Reproduce all of the data below verbatim, leaving the pictures out of your answer.

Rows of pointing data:
>> START
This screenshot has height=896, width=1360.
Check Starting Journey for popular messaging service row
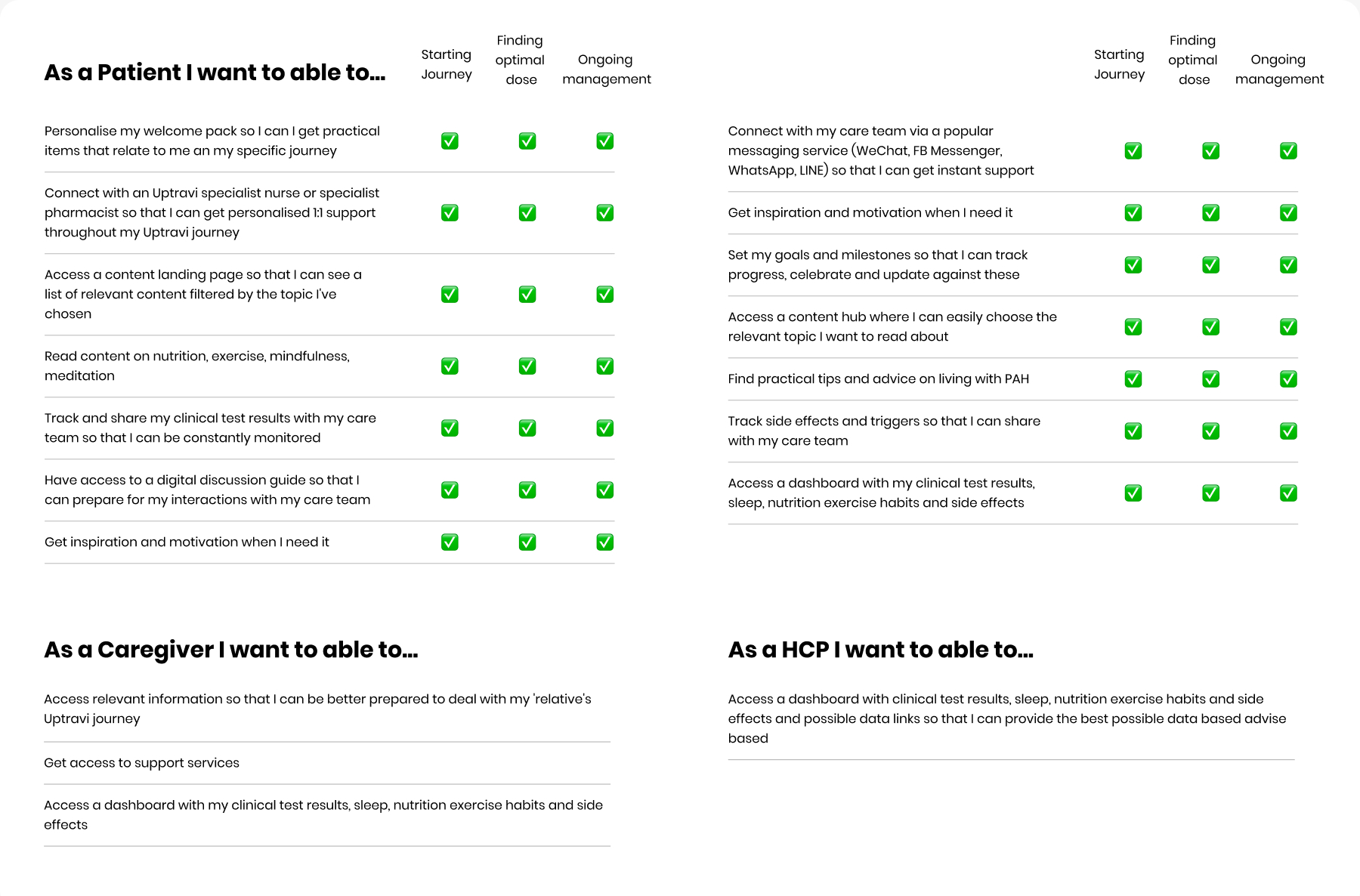tap(1133, 151)
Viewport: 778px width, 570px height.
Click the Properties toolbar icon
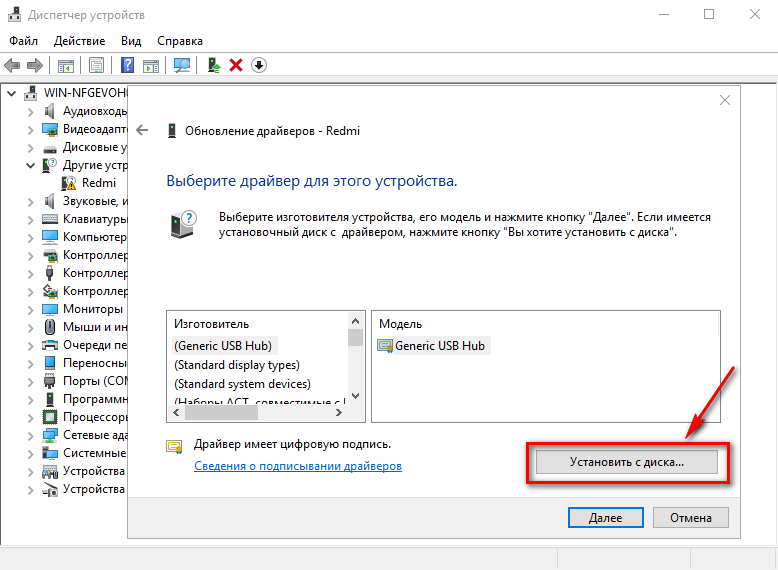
>> END
** Reply **
This screenshot has height=896, width=1360.
Check Starting Journey for popular messaging service row
tap(1133, 151)
Viewport: 778px width, 570px height.
Click the Properties toolbar icon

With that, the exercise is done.